### Task brief
Can you quote the listing starting at the line that contains "You are a computer-use agent. Screen" and ending at the line that contains "(x=138, y=289)", without the pictures?

### Entries provided
-=-=-=-=-
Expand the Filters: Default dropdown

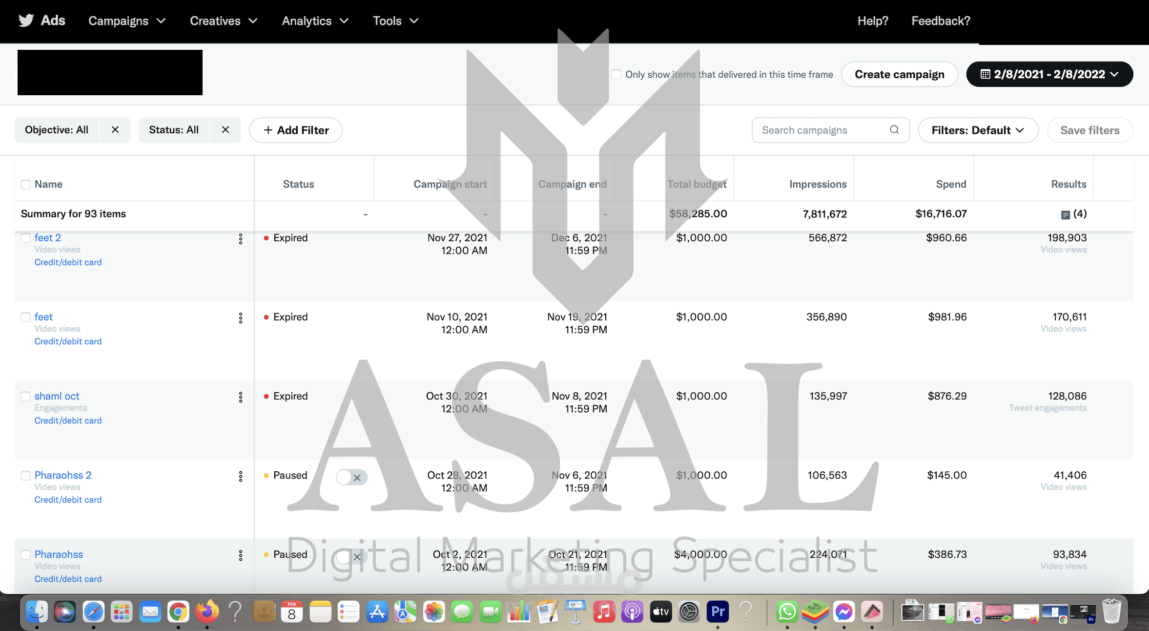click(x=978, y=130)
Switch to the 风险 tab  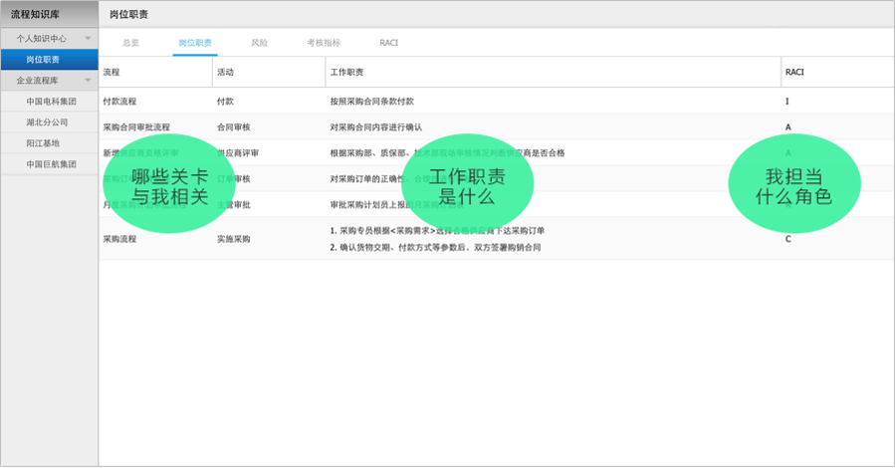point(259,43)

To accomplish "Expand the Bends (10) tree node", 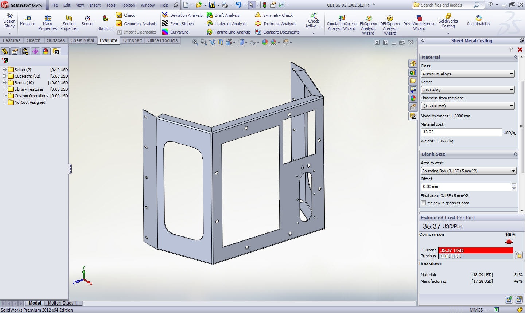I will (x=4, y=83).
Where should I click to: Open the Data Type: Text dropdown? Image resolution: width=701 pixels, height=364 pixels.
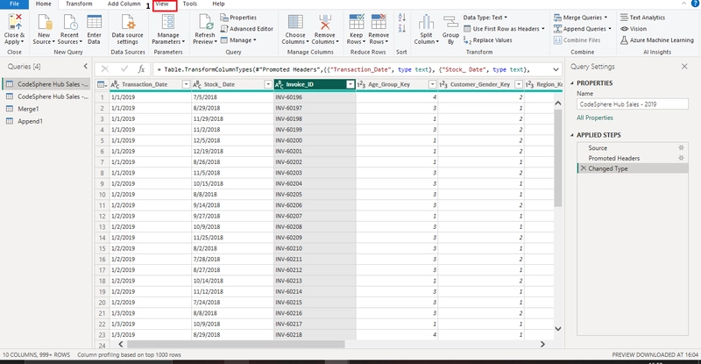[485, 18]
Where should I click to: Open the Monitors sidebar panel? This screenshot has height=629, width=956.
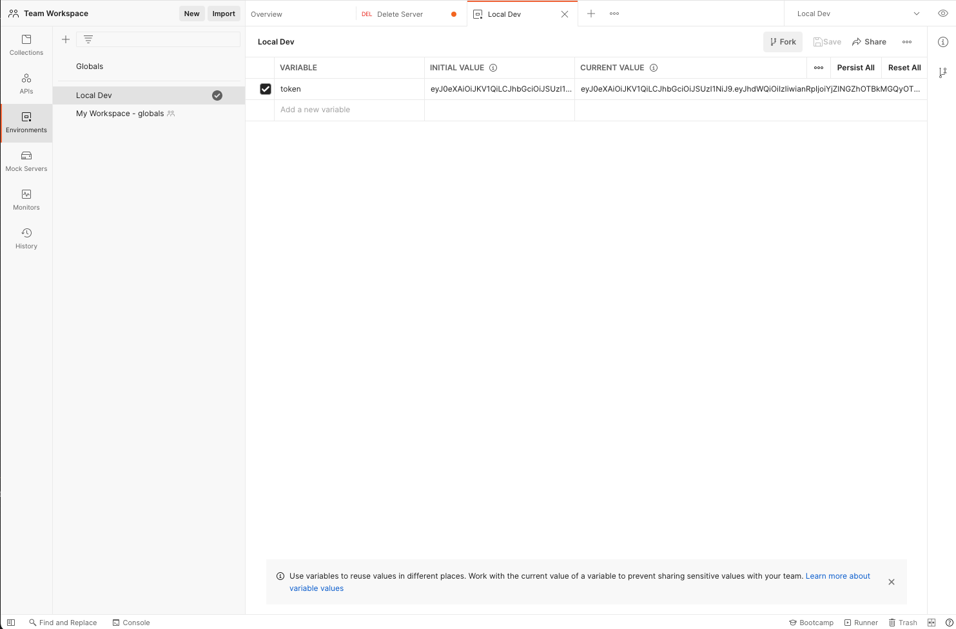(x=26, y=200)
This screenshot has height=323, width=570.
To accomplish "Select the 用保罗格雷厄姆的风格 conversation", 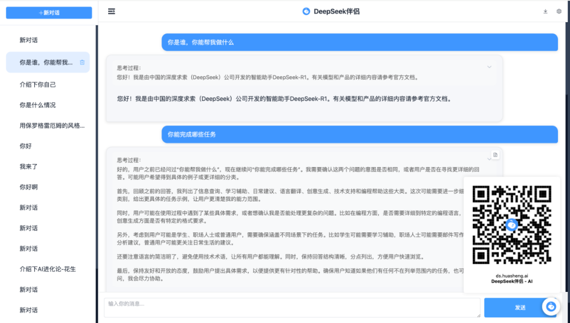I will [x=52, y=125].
-=-=-=-=-
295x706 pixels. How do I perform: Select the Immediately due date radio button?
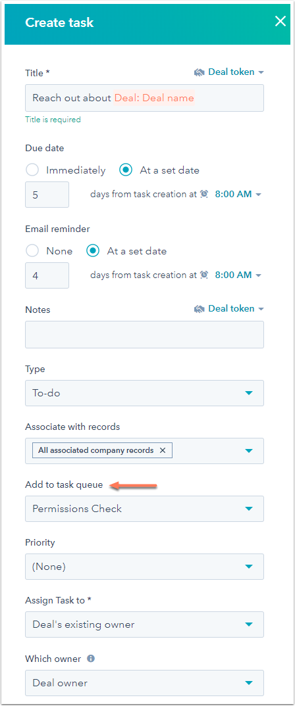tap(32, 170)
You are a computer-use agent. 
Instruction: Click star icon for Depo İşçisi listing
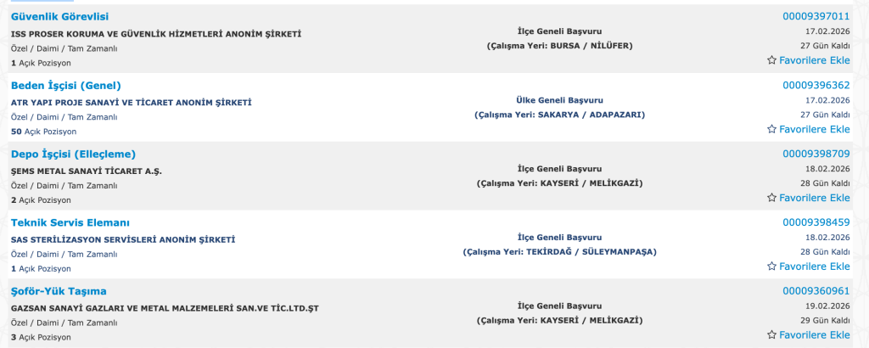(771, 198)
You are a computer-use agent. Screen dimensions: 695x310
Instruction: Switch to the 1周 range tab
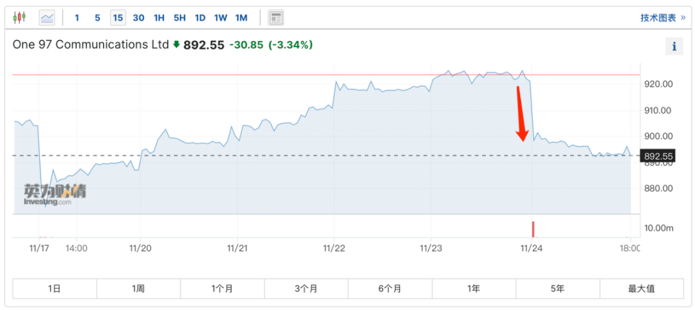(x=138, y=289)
-=-=-=-=-
### Written reply
You are a computer-use agent. Screen dimensions: 695x310
Instruction: Switch to the 1周 range tab
(x=138, y=289)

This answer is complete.